TO-DO ITEM - Format the rows below as a JSON list of strings, one string per line, leaving out blank lines.

SUPPLIED RECORDS -
··········

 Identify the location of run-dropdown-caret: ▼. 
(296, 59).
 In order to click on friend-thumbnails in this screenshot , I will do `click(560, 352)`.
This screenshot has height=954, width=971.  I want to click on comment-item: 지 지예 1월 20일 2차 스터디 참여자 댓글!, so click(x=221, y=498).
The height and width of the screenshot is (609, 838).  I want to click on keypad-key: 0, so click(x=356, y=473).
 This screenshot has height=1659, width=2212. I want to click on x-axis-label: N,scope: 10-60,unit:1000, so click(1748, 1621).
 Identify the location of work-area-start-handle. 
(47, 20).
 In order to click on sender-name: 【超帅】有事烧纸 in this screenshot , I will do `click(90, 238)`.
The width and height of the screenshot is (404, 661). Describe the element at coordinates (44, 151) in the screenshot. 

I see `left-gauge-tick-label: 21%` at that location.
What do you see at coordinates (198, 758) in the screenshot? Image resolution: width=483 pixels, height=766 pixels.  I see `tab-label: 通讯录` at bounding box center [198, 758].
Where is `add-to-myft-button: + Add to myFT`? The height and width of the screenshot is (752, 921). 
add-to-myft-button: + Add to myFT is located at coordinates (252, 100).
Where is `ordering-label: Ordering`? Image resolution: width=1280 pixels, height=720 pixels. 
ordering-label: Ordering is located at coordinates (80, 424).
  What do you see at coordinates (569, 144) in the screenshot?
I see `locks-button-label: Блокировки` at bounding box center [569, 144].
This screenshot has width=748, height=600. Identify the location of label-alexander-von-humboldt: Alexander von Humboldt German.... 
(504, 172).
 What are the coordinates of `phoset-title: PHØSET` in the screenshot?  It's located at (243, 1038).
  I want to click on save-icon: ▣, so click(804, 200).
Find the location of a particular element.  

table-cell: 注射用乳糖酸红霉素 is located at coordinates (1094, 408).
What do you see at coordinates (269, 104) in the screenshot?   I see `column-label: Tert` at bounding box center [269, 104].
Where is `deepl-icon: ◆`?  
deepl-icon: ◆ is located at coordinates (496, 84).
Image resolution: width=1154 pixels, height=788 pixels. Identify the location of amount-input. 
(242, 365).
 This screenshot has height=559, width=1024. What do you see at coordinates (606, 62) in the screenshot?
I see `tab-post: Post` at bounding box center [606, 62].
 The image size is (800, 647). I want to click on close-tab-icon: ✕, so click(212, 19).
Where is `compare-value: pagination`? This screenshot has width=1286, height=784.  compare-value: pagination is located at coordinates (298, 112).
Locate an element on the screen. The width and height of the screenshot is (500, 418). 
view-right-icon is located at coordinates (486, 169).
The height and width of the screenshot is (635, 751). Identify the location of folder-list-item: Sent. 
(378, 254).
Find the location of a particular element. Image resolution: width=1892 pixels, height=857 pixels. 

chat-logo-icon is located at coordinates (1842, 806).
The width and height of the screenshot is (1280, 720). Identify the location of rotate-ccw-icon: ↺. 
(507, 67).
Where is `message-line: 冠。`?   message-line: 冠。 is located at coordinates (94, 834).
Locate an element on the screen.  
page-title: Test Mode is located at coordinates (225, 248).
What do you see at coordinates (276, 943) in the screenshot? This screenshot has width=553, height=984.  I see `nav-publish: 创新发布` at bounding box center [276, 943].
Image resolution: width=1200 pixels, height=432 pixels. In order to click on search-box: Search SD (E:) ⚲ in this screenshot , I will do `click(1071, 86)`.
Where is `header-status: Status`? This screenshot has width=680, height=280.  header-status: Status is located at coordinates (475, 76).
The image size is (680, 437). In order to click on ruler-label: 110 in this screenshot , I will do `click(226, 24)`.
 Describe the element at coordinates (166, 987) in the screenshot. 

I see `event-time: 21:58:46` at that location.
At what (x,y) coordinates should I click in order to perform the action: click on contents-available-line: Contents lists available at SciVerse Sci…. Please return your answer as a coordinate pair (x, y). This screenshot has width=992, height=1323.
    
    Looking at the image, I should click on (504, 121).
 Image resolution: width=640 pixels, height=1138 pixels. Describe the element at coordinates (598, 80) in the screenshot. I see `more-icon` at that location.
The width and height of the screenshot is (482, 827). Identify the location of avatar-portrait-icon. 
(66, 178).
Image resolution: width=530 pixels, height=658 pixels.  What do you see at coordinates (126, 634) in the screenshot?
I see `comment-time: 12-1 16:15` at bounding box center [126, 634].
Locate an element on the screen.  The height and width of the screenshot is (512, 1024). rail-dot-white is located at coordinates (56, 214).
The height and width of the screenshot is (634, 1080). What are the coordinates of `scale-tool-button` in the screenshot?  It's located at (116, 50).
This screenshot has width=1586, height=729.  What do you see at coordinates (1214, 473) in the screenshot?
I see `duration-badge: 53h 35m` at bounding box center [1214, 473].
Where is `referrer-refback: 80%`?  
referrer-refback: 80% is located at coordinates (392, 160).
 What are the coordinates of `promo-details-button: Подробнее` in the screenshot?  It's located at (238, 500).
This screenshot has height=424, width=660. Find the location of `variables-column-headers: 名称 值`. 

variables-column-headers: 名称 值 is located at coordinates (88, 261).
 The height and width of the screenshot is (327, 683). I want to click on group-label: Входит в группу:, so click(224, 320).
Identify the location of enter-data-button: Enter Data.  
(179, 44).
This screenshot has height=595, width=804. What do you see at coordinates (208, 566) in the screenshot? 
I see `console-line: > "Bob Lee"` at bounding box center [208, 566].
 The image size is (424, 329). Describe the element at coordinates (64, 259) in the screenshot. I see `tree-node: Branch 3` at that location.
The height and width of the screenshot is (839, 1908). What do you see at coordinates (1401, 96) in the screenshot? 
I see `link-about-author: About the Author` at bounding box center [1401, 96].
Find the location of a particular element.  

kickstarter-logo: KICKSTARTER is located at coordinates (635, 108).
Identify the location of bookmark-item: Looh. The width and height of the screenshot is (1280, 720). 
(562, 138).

··········

OUTPUT OF THE TASK -
[
  " Identify the location of run-dropdown-caret: ▼. ",
  "(296, 59).",
  " In order to click on friend-thumbnails in this screenshot , I will do `click(560, 352)`.",
  "This screenshot has height=954, width=971.  I want to click on comment-item: 지 지예 1월 20일 2차 스터디 참여자 댓글!, so click(x=221, y=498).",
  "The height and width of the screenshot is (609, 838).  I want to click on keypad-key: 0, so click(x=356, y=473).",
  " This screenshot has height=1659, width=2212. I want to click on x-axis-label: N,scope: 10-60,unit:1000, so click(1748, 1621).",
  " Identify the location of work-area-start-handle. ",
  "(47, 20).",
  " In order to click on sender-name: 【超帅】有事烧纸 in this screenshot , I will do `click(90, 238)`.",
  "The width and height of the screenshot is (404, 661). Describe the element at coordinates (44, 151) in the screenshot. ",
  "I see `left-gauge-tick-label: 21%` at that location.",
  "What do you see at coordinates (198, 758) in the screenshot? Image resolution: width=483 pixels, height=766 pixels.  I see `tab-label: 通讯录` at bounding box center [198, 758].",
  "Where is `add-to-myft-button: + Add to myFT`? The height and width of the screenshot is (752, 921). ",
  "add-to-myft-button: + Add to myFT is located at coordinates (252, 100).",
  "Where is `ordering-label: Ordering`? Image resolution: width=1280 pixels, height=720 pixels. ",
  "ordering-label: Ordering is located at coordinates (80, 424).",
  "  What do you see at coordinates (569, 144) in the screenshot?",
  "I see `locks-button-label: Блокировки` at bounding box center [569, 144].",
  "This screenshot has width=748, height=600. Identify the location of label-alexander-von-humboldt: Alexander von Humboldt German.... ",
  "(504, 172).",
  " What are the coordinates of `phoset-title: PHØSET` in the screenshot?  It's located at (243, 1038).",
  "  I want to click on save-icon: ▣, so click(804, 200).",
  "Find the location of a particular element.  ",
  "table-cell: 注射用乳糖酸红霉素 is located at coordinates (1094, 408).",
  "What do you see at coordinates (269, 104) in the screenshot?   I see `column-label: Tert` at bounding box center [269, 104].",
  "Where is `deepl-icon: ◆`?  ",
  "deepl-icon: ◆ is located at coordinates (496, 84).",
  "Image resolution: width=1154 pixels, height=788 pixels. Identify the location of amount-input. ",
  "(242, 365).",
  " This screenshot has height=559, width=1024. What do you see at coordinates (606, 62) in the screenshot?",
  "I see `tab-post: Post` at bounding box center [606, 62].",
  " The image size is (800, 647). I want to click on close-tab-icon: ✕, so click(212, 19).",
  "Where is `compare-value: pagination`? This screenshot has width=1286, height=784.  compare-value: pagination is located at coordinates (298, 112).",
  "Locate an element on the screen. The width and height of the screenshot is (500, 418). ",
  "view-right-icon is located at coordinates (486, 169).",
  "The height and width of the screenshot is (635, 751). Identify the location of folder-list-item: Sent. ",
  "(378, 254).",
  "Find the location of a particular element. Image resolution: width=1892 pixels, height=857 pixels. ",
  "chat-logo-icon is located at coordinates (1842, 806).",
  "The width and height of the screenshot is (1280, 720). Identify the location of rotate-ccw-icon: ↺. ",
  "(507, 67).",
  "Where is `message-line: 冠。`?   message-line: 冠。 is located at coordinates (94, 834).",
  "Locate an element on the screen.  ",
  "page-title: Test Mode is located at coordinates (225, 248).",
  "What do you see at coordinates (276, 943) in the screenshot? This screenshot has width=553, height=984.  I see `nav-publish: 创新发布` at bounding box center [276, 943].",
  "Image resolution: width=1200 pixels, height=432 pixels. In order to click on search-box: Search SD (E:) ⚲ in this screenshot , I will do `click(1071, 86)`.",
  "Where is `header-status: Status`? This screenshot has width=680, height=280.  header-status: Status is located at coordinates (475, 76).",
  "The image size is (680, 437). In order to click on ruler-label: 110 in this screenshot , I will do `click(226, 24)`.",
  " Describe the element at coordinates (166, 987) in the screenshot. ",
  "I see `event-time: 21:58:46` at that location.",
  "At what (x,y) coordinates should I click in order to perform the action: click on contents-available-line: Contents lists available at SciVerse Sci…. Please return your answer as a coordinate pair (x, y). This screenshot has width=992, height=1323.",
  "    Looking at the image, I should click on (504, 121).",
  " Image resolution: width=640 pixels, height=1138 pixels. Describe the element at coordinates (598, 80) in the screenshot. I see `more-icon` at that location.",
  "The width and height of the screenshot is (482, 827). Identify the location of avatar-portrait-icon. ",
  "(66, 178).",
  "Image resolution: width=530 pixels, height=658 pixels.  What do you see at coordinates (126, 634) in the screenshot?",
  "I see `comment-time: 12-1 16:15` at bounding box center [126, 634].",
  "Locate an element on the screen.  The height and width of the screenshot is (512, 1024). rail-dot-white is located at coordinates (56, 214).",
  "The height and width of the screenshot is (634, 1080). What are the coordinates of `scale-tool-button` in the screenshot?  It's located at (116, 50).",
  "This screenshot has width=1586, height=729.  What do you see at coordinates (1214, 473) in the screenshot?",
  "I see `duration-badge: 53h 35m` at bounding box center [1214, 473].",
  "Where is `referrer-refback: 80%`?  ",
  "referrer-refback: 80% is located at coordinates (392, 160).",
  " What are the coordinates of `promo-details-button: Подробнее` in the screenshot?  It's located at (238, 500).",
  "This screenshot has height=424, width=660. Find the location of `variables-column-headers: 名称 值`. ",
  "variables-column-headers: 名称 值 is located at coordinates (88, 261).",
  " The height and width of the screenshot is (327, 683). I want to click on group-label: Входит в группу:, so click(224, 320).",
  "Identify the location of enter-data-button: Enter Data.  ",
  "(179, 44).",
  "This screenshot has height=595, width=804. What do you see at coordinates (208, 566) in the screenshot? ",
  "I see `console-line: > \"Bob Lee\"` at bounding box center [208, 566].",
  " The image size is (424, 329). Describe the element at coordinates (64, 259) in the screenshot. I see `tree-node: Branch 3` at that location.",
  "The height and width of the screenshot is (839, 1908). What do you see at coordinates (1401, 96) in the screenshot? ",
  "I see `link-about-author: About the Author` at bounding box center [1401, 96].",
  "Find the location of a particular element.  ",
  "kickstarter-logo: KICKSTARTER is located at coordinates (635, 108).",
  "Identify the location of bookmark-item: Looh. The width and height of the screenshot is (1280, 720). ",
  "(562, 138)."
]